What the task requires – Reproduce the opening lines of the records exactly, up to and including the line in which "Task: Collapse the" occurs.

⟨

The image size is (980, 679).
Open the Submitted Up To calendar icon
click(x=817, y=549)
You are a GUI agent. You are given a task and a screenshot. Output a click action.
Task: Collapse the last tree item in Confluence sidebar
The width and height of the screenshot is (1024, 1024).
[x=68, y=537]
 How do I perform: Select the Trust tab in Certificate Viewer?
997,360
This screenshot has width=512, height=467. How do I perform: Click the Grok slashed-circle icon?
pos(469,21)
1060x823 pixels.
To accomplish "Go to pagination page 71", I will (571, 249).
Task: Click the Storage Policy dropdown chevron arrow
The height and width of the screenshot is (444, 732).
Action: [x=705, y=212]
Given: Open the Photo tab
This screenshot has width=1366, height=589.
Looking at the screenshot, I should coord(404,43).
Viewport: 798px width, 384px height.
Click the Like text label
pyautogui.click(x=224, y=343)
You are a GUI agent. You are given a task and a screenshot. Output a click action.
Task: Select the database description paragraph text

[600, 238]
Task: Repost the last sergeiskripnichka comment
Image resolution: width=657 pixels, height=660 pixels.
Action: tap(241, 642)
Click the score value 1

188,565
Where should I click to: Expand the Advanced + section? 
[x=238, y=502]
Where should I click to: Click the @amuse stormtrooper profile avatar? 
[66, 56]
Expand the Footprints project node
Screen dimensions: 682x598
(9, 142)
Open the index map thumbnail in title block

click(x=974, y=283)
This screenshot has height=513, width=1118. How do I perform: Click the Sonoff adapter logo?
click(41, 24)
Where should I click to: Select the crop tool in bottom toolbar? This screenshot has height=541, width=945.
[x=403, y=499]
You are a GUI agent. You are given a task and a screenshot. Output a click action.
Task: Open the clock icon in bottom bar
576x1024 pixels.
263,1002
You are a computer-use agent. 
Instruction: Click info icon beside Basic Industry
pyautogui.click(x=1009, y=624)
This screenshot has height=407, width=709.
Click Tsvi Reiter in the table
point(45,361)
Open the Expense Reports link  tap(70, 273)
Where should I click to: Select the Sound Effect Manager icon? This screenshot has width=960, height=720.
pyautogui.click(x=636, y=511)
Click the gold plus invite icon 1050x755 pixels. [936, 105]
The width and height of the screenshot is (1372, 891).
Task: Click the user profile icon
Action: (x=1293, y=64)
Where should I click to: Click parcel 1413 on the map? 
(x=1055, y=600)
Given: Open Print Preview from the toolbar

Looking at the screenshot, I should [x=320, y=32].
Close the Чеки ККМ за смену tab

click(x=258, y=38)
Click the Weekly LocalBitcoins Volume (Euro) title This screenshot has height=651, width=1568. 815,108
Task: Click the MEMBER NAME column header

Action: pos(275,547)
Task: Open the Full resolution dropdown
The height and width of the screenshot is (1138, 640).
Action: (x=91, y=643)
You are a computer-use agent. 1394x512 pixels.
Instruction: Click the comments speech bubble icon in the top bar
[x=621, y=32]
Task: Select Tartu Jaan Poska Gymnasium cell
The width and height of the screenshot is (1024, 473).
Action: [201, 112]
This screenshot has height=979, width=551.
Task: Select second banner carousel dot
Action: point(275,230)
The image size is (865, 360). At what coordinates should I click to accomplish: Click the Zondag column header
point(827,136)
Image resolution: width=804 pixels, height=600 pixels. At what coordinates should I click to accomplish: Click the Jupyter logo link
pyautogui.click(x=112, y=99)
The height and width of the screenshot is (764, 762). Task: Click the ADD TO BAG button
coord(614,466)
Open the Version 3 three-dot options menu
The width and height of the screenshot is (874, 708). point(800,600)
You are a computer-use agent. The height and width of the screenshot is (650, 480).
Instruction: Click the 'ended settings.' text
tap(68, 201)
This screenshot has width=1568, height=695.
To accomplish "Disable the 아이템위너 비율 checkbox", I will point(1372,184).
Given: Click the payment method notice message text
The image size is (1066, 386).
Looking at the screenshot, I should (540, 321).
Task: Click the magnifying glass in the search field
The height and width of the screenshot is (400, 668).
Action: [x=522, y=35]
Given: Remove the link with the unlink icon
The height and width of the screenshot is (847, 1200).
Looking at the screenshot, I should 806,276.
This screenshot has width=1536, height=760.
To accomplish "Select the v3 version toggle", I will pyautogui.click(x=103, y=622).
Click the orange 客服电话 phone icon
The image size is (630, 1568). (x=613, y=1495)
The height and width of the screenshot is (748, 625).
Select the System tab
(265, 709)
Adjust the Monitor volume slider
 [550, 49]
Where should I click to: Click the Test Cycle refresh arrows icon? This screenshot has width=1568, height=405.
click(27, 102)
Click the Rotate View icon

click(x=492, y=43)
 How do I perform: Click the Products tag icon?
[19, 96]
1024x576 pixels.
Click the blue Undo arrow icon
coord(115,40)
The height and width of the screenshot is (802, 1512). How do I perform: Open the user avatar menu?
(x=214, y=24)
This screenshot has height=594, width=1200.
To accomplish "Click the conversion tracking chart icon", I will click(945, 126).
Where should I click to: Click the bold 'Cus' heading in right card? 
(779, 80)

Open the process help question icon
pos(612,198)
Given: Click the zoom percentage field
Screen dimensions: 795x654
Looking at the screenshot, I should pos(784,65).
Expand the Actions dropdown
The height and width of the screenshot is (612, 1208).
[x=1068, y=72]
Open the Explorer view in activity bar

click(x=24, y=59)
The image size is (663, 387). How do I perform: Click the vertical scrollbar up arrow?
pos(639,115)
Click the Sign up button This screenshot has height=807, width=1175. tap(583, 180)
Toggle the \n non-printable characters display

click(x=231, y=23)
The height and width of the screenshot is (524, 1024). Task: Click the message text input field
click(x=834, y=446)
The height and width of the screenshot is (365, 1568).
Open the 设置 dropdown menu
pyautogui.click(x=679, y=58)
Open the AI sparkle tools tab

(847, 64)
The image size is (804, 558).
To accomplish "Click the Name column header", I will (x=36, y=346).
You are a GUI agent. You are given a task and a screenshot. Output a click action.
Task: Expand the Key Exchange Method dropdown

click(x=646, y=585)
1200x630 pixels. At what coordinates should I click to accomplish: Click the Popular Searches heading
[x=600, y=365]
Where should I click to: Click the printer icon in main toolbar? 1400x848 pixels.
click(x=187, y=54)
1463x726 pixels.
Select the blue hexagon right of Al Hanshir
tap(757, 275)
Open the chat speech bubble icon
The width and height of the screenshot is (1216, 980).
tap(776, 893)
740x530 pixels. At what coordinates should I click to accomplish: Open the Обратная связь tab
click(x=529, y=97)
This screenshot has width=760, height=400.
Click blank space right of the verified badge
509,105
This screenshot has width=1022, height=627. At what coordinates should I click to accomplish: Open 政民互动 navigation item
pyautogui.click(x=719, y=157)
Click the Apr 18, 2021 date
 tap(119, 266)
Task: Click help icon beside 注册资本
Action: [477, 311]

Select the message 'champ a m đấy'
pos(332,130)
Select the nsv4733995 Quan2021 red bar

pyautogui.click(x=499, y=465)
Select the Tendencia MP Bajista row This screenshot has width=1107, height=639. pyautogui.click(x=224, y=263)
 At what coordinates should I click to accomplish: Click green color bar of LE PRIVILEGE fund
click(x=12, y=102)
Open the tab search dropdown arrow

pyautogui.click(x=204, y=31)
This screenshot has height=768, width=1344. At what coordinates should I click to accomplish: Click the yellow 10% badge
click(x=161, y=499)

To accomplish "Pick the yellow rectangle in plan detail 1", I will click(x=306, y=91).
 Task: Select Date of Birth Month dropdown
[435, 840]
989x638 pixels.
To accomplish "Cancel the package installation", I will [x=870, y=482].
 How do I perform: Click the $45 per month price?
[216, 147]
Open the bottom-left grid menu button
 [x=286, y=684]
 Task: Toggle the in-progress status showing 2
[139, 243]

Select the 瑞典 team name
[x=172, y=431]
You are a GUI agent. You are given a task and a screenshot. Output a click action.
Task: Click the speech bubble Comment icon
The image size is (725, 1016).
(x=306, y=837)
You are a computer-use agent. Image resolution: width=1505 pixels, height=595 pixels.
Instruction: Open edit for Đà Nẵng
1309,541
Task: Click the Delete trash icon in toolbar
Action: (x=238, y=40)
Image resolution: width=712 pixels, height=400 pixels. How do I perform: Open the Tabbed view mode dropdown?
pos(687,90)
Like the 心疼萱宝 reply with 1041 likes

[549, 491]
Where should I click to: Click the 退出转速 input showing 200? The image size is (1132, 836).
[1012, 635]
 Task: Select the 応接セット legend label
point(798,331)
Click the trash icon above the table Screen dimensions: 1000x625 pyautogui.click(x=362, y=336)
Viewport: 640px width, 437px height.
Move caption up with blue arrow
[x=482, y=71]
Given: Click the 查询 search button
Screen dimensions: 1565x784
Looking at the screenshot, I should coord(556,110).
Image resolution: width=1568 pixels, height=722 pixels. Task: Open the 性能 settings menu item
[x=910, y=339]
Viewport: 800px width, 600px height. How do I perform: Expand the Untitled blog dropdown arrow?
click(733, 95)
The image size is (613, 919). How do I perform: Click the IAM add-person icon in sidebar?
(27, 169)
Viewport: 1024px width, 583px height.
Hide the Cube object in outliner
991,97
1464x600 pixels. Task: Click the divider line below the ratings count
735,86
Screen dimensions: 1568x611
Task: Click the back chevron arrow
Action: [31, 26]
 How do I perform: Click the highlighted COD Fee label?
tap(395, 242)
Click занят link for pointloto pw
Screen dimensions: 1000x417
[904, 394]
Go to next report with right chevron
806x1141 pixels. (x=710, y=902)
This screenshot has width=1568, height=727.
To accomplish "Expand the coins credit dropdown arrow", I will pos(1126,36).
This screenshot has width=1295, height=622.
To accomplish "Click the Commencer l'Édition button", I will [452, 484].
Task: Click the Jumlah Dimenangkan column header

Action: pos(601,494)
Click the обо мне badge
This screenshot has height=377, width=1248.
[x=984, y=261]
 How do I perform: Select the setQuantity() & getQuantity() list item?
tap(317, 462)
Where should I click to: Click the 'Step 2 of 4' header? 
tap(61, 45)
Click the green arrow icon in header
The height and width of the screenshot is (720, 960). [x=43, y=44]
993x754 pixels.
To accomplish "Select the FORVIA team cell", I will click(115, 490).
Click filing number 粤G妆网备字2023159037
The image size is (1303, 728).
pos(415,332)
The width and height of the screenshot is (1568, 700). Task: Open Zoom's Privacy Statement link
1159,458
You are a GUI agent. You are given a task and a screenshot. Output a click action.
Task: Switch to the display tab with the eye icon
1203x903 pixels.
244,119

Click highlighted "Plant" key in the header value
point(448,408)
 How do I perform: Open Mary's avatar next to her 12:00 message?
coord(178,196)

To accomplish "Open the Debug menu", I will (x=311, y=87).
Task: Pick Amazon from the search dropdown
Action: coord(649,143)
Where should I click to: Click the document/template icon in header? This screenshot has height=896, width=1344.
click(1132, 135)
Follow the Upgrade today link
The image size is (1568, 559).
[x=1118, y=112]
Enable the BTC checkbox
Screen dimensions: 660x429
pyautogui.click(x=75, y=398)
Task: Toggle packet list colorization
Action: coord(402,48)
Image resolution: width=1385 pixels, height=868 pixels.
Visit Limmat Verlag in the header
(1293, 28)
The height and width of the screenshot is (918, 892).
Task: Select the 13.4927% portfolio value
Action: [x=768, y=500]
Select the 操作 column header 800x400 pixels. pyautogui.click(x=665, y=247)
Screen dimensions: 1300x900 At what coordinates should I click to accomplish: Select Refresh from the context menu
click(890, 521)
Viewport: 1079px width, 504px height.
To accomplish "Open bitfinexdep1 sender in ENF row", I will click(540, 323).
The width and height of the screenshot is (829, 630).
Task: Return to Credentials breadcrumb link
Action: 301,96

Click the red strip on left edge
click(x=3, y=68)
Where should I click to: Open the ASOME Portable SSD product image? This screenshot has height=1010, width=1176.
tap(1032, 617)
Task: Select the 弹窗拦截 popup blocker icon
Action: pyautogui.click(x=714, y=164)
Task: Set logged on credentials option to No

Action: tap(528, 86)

⟩

Reply to the exercise –
The image size is (980, 679).
Open the Submitted Up To calendar icon
click(x=817, y=549)
You are a GUI agent. You are given a task and a screenshot. Output a click action.
Task: Collapse the last tree item in Confluence sidebar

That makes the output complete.